SkillAgentSearch skills...

Fta

Metadata/data identification Java library. Identifies Semantic Type information (e.g. Gender, Age, Color, Country,...). Extensive country/language support. Extensible via user-defined plugins. Comprehensive Profiling support.

Install / Use

/learn @tsegall/Fta

README

License Maven Central GitHub release (latest by date) CodeQL javadoc codecov

Semantic Type Detection and Data Profiling

Metadata/data identification Java library. Identifies Base Type (e.g. Boolean, Double, Long, String, LocalDate, LocalTime, ...) and Semantic Type (e.g. Gender, Age, Color, Country, ...). Extensive country/language support. Extensible via user-defined plugins. Comprehensive Profiling support.

Design objectives:

  • Large set of built-in Semantic Types (extensible via JSON defined plugins). Details.
  • Extensive Profiling metrics (e.g. Min, Max, Distinct, signatures, …)
  • Sufficiently fast to be used inline. See Speed notes below.
  • Minimal false positives for Semantic type detection. See Performance notes below.
  • Usable in either Streaming, Bulk or Record mode.
  • Broad country/language support - including US, Canada, Mexico, Brazil, UK, Australia, India, much of Europe, Japan and China.
  • Support for sharded analysis (i.e. Analysis results can be merged)
  • Once stream is profiled then subsequent samples can be validated and/or new samples can be generated

Note: Date detection supports ~750 locales (no support for locales using non-Gregorian calendars or non-Arabic numerals).

Usage

FTA is available in Maven Central. Include it in your project with:

<dependency>
    <groupId>com.cobber.fta</groupId>
    <artifactId>fta</artifactId>
    <version>17.5.6</version>
</dependency>

Streaming Mode Example

Used when the source is inherently continuous, e.g. IOT device, flat file, etc.

	String[] inputs = {
				"Anaïs Nin", "Gertrude Stein", "Paul Cézanne", "Pablo Picasso", "Theodore Roosevelt",
				"Henri Matisse", "Georges Braque", "Henri de Toulouse-Lautrec", "Ernest Hemingway",
				"Alice B. Toklas", "Eleanor Roosevelt", "Edgar Degas", "Pierre-Auguste Renoir",
				"Claude Monet", "Édouard Manet", "Mary Cassatt", "Alfred Sisley",
				"Camille Pissarro", "Franklin Delano Roosevelt", "Winston Churchill" };

	// Use simple constructor - for improved detection provide an AnalyzerContext (see Contextual example).
	TextAnalyzer analysis = new TextAnalyzer("Famous");

	for (String input : inputs)
		analysis.train(input);

	TextAnalysisResult result = analysis.getResult();

	System.err.printf("Semantic Type: %s (%s)%n",
			result.getSemanticType(), result.getType());

	System.err.println("Detail: " + result.asJSON(true, 1));

Result: Semantic Type: NAME.FIRST_LAST (String)

Bulk Mode Example

Used when the source offers the ability to group at source, e.g. a Database. The advantages of using Bulk mode are that as the data is pre-aggregated the analysis is significantly faster, and the Semantic Type detection is not biased by a set of outliers present early in the analysis.

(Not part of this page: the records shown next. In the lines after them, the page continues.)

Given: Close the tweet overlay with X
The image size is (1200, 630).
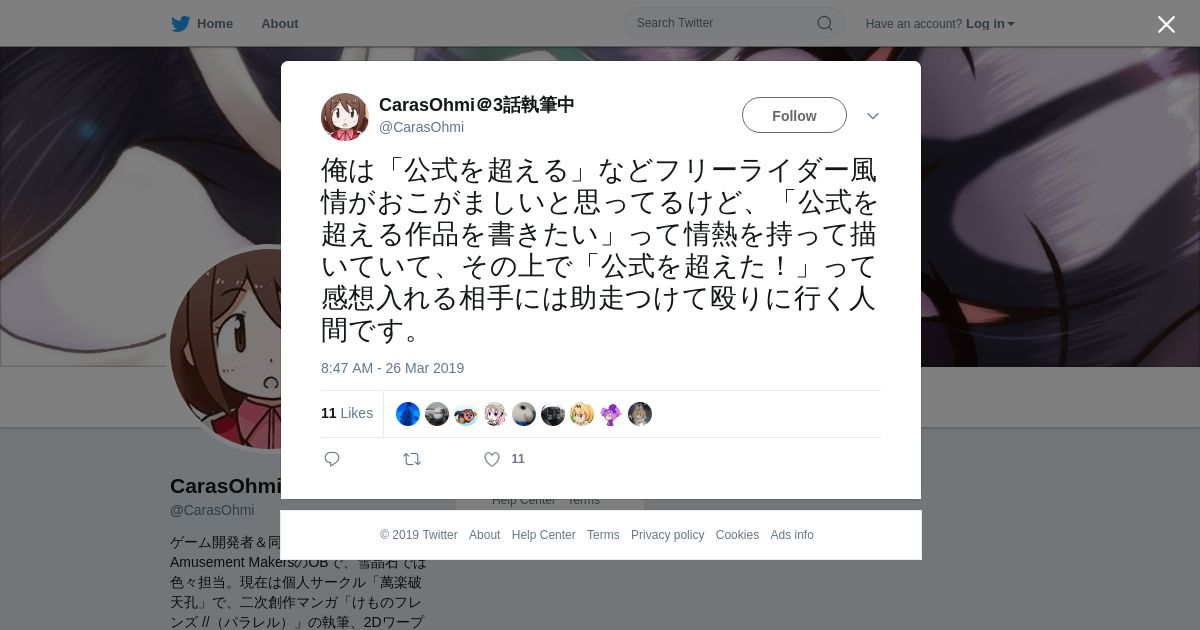Looking at the screenshot, I should (1166, 24).
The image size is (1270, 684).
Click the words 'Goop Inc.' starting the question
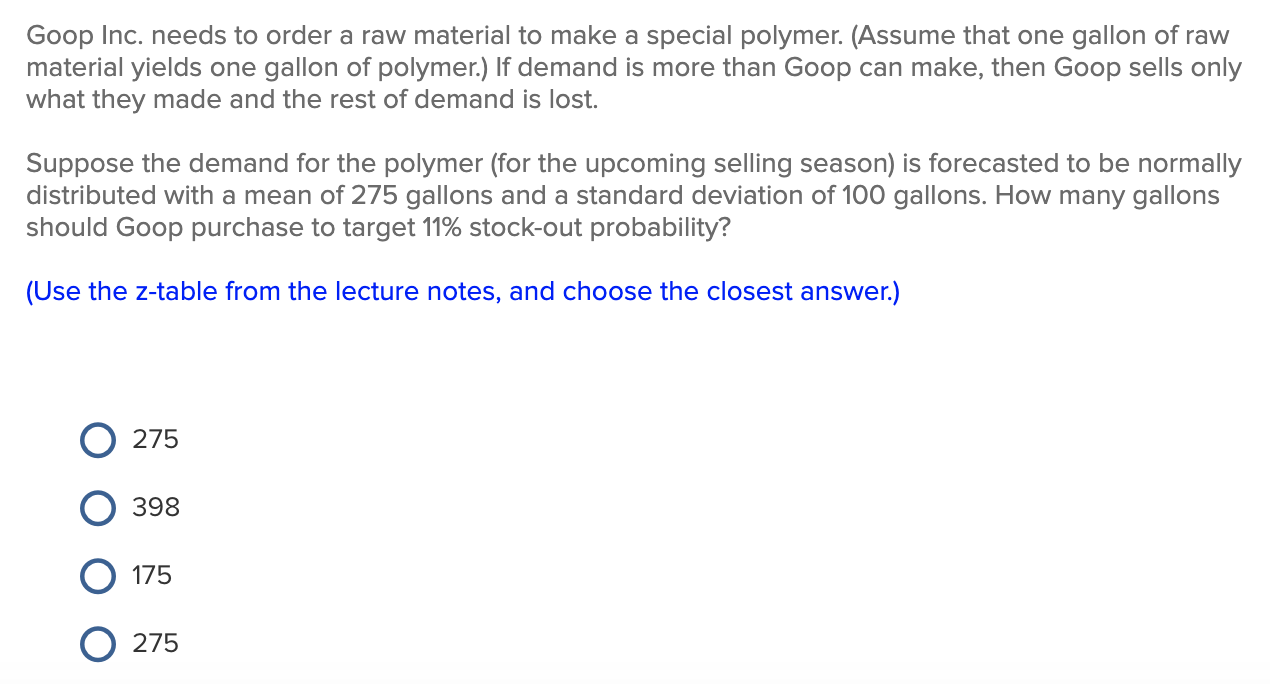coord(85,36)
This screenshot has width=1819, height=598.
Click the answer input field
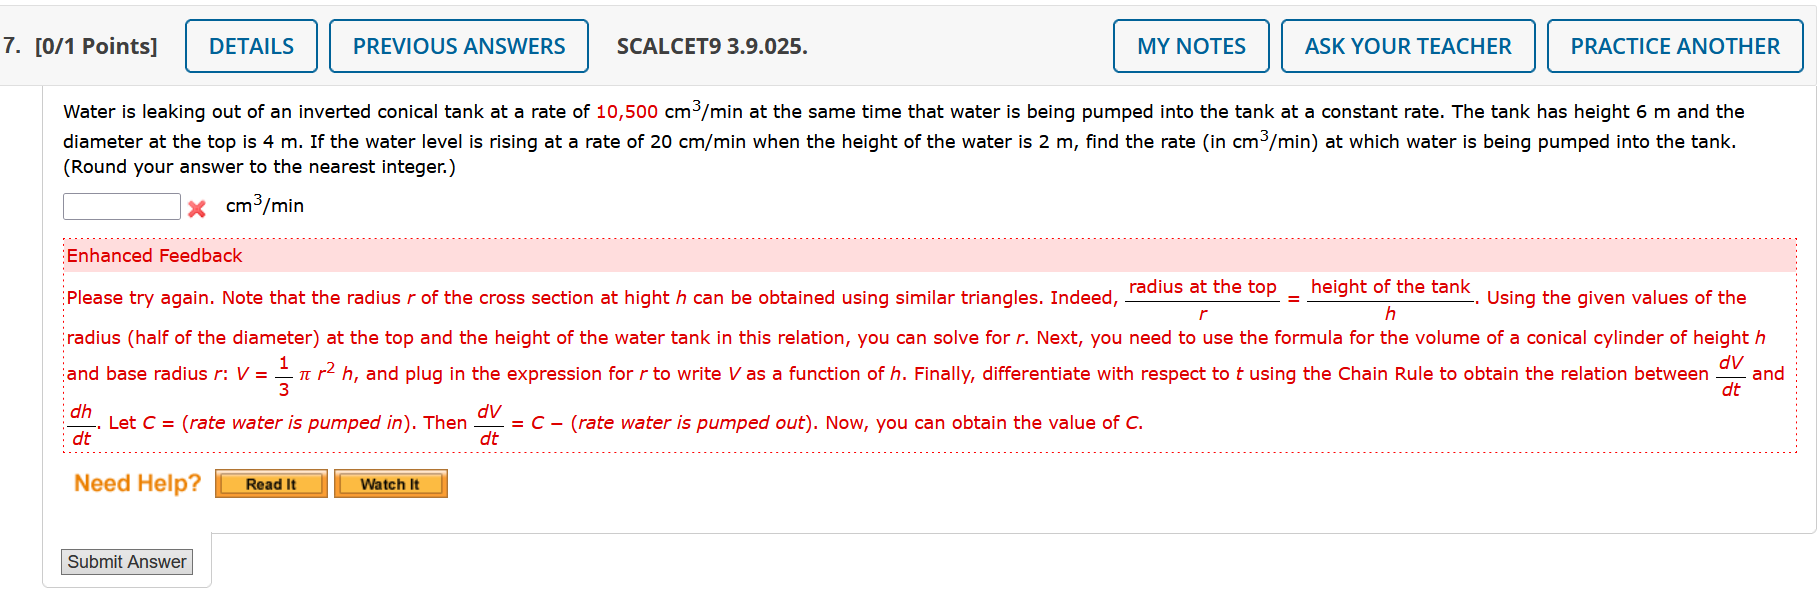[x=121, y=205]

	TextAnalyzer analysis = new TextAnalyzer("Gender");
	HashMap<String, Long> basic = new HashMap<>();

	basic.put("Male", 2_000_000L);
	basic.put("Female", 1_000_000L);
	basic.put("Unknown", 10_000L);

	analysis.trainBulk(basic);

	TextAnalysisResult result = analysis.getResult();

	System.err.printf("Semantic Type: %s (%s)%n", result.getSemanticType(), result.getType());

	System.err.println("Detail: " + result.asJSON(true, 1));

Result: Semantic Type: GENDER.TEXT_EN (String)

Record Mode Example

Used when the primary objective is Semantic Type information and not profiling, or when the focus is on a subset of the data (e.g. fewer than MAX_CARDINALITY records). The advantage of using Record mode is that the Semantic Type detection is stronger and there is support for cross-stream analysis.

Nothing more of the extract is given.